17. One year later, the Government includes a department of National Cohesion in the Ministry of Justice and Constitutional Affairs. Parliament has enacted the National Cohesion and Integration Act of 2008. Yet, the Act's proposed interventions are far too narrowly defined to cover only ethnicity when the statute could have been framed as an equality and anti-discrimination law to provide succour to all discriminated groups. Further, it is not clear what concrete steps the Government is taking to assist Kenyans towards integration and cohering; and the country is as ethnically polarized as it has ever been.
18. Perhaps, it was never to be expected that Kenya's traditional political fault-lines which are largely defined ethnically would be resolved in a decade let alone one year. But Kenyans must recall that one aim of the Political Parties Act, 2007, was to ensure interethnic harmony. Yet, in the current cacophony of Coalition politics, that statute has been left to gather dust by the political wayside. Another proposal which the National Commission has consistently made (and for which it developed draft legislation) is the enactment of hate speech law to criminalise speech which would engender discrimination of an individual or group on grounds such as ethnicity, sex and disability. But despite similar recommendations by the Waki as well as Kriegler Commissions, the Government has not acted.

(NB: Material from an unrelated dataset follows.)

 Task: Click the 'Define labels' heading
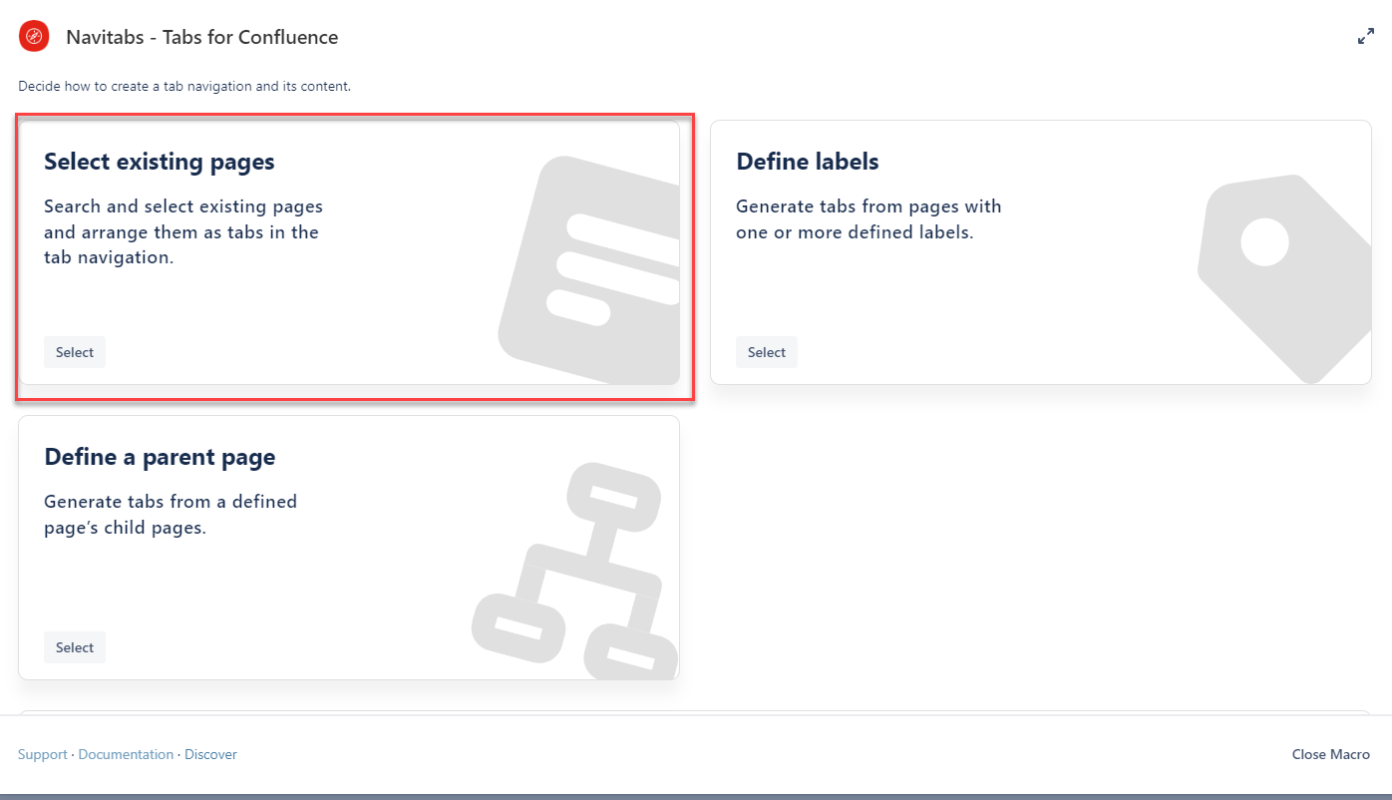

On public and corporate accountability
19. The 2030 Vision, which the Coalition Government subscribes to and is implementing, is clear on the value of accountability to the people of Kenya. Accountability is a human rights principle on the basis of which individuals may call upon their leaders to take responsibility (answer) for their policy or administrative deeds or misdeeds. Kenyans had for many years been victims of stolen or wasted resources, making it difficult for them to have effective exercise of their economic and social rights (education, food, shelter, etc).
20. One year later, the maize and oil scandals typify the distinct failure of the Government to fight corruption. Members of the Government have declined to take responsibility for commissions or omissions within their ministries; the Police, the Kenya Anti Corruption Commission and the Attorney General have not undertaken successful investigations and prosecutions of these scandals; and the two principals of the Accord have failed to take political actions to deal with misdeeds within Government.
21. I n the meantime, corruption in the corporate sector has mushroomed more than ever before. Kenya's depressed stock market is as much a result of the credit crunch as of complicit or negligent failures of market regulation. As a consequence, big players in the market (including stock-brokers) have connived to remain afloat at the expense of small investors whose life savings have been wiped out. The situation is hardly different in the cooperative sector where similar heists have been visited upon unsuspecting Kenyans while the Government has stood by watching.
22. The National Commission has consistently recommended that Parliament should pass legislation barring from appointive or elective office leaders who perpetrate economic misdeeds on the country and indeed those who violate human rights generally.
Conclusion
23. Kenya has no option but to build a strong culture of political accommodation, political compromise and checks and balances which are critical in a divisive environment such as this one. The bewildering factionalism witnessed among our parliamentarians, the decline in public trust, and the suffocation of the moderate voice, should not overwhelm us. Neither should we be overwhelmed by the Government's inability or reluctance to stem the extra-judicial killings which have ravaged the countryside. As citizens, we owe it to ourselves and our children's children to seize whatever space that is generated by constitutional and institutional reforms to make positive contributions that will enhance the protection and respect of human rights. We cannot afford to fail. If we do, as Justice Kriegler warned, 2012 will be even dire than 2007 was.